Hutang saya pada negeri ini tak
terhitung. Tapi yang memenuhi benak saya dari tahun ke tahun tak lebih hanyalah
bagaimana memberikan masa depan yang layak bagi anak-anak saya. Memang mulia,
namun jika saya mau jujur mengakui, betapa sempitnya.
Kalau saja saya memiliki sedikit saja
cinta dan devosi seperti yang Alanis dan Patrice punya, mungkin sejak dulu saya
akan sudah melakukan sebuah tindakan sebagai wujud nyata dari cinta saya pada
Indonesia. Mungkin bukan hal yang besar dan wah. Mungkin hanya sekedar memiliki
2 atau 3 anak asuh. Atau sekedar membuka perpustakaan kecil bagi anak-anak dari
keluarga tidak mampu. Menanam pohon sebanyak yang saya mampu. Seminim mungkin
melakukan pelanggaran lalu lintas atau aturan apapun. Berusaha mengganti jam
karet saya dengan jam normal. Sebanyak mungkin membeli barang-barang produksi
dalam negeri. Tidak membeli buah-buahan atau produk-produk pertanian import. Mengunjungi
panti jompo atau penjara secara berkala, meskipun saya tidak kenal siapa yang
menghuni di dalamnya. Atau hal-hal baik apa saja, sekecil dan sesederhana
apapun itu. Karena siapa tahu itu bisa menginspirasi orang-orang di sekitar
saya, lalu inspirasi kecil itu meluas, dan kian banyak rakyat Indonesia yang
melakukan hal-hal baik dengan semangat menjadikan Indonesia yang tertib,
mandiri, kaya, dan damai sejahtera
dengan rakyat yang tenang dan kuat karena satu sama lain hidup saling
memperhatikan, sehingga tidak ada lagi orang yang merasa memanggul beban berat
sendirian dan hidup dalam stress berkepanjangan.
Kalau saja sejak dulu saya punya
cinta dan bakti sebesar yang Alanis dan Patrice punya. Dan saya sangat
bersyukur sempat memiliki mereka sekalipun tak lama, karena mahluk-mahluk kecil
luar biasa itu memberi saya inspirasi dan keinginan untuk segera mewujudkannya.

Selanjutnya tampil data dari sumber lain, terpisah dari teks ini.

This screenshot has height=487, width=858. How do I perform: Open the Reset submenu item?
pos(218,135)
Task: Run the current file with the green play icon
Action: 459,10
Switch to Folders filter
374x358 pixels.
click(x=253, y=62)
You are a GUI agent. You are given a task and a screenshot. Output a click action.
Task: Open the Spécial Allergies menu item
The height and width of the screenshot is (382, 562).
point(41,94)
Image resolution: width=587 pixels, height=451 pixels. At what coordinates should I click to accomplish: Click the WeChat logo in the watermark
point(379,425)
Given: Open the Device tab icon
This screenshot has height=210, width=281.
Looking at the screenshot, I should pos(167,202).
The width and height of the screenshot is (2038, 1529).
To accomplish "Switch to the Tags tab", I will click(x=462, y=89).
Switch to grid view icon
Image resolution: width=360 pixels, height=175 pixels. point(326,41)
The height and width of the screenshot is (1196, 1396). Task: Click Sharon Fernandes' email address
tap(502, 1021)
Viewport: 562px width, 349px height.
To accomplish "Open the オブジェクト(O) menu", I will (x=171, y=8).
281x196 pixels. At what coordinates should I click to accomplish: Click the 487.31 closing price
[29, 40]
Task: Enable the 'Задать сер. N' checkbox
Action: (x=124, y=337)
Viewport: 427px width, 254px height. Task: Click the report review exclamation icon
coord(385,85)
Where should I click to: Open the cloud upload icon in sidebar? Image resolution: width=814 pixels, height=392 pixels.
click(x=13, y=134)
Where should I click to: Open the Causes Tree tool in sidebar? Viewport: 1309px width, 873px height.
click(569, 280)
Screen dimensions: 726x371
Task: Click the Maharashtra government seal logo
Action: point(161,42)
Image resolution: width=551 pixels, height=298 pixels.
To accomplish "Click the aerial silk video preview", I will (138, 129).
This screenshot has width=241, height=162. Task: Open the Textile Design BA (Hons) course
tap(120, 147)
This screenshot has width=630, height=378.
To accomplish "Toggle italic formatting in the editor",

Merekalah guru natural saya tentang bagaimana berbakti dan mencinta. Semoga di
luar sana ada banyak orang yang telah memiliki dan mewujudkan devosi itu jauh
sebelum saya menyadarinya. Mewujudkan cinta dan bakti yang waktu demi waktu
terus menggelora bagi ibu pertiwi kita, Indonesia.
Nice thoughts, mbak :)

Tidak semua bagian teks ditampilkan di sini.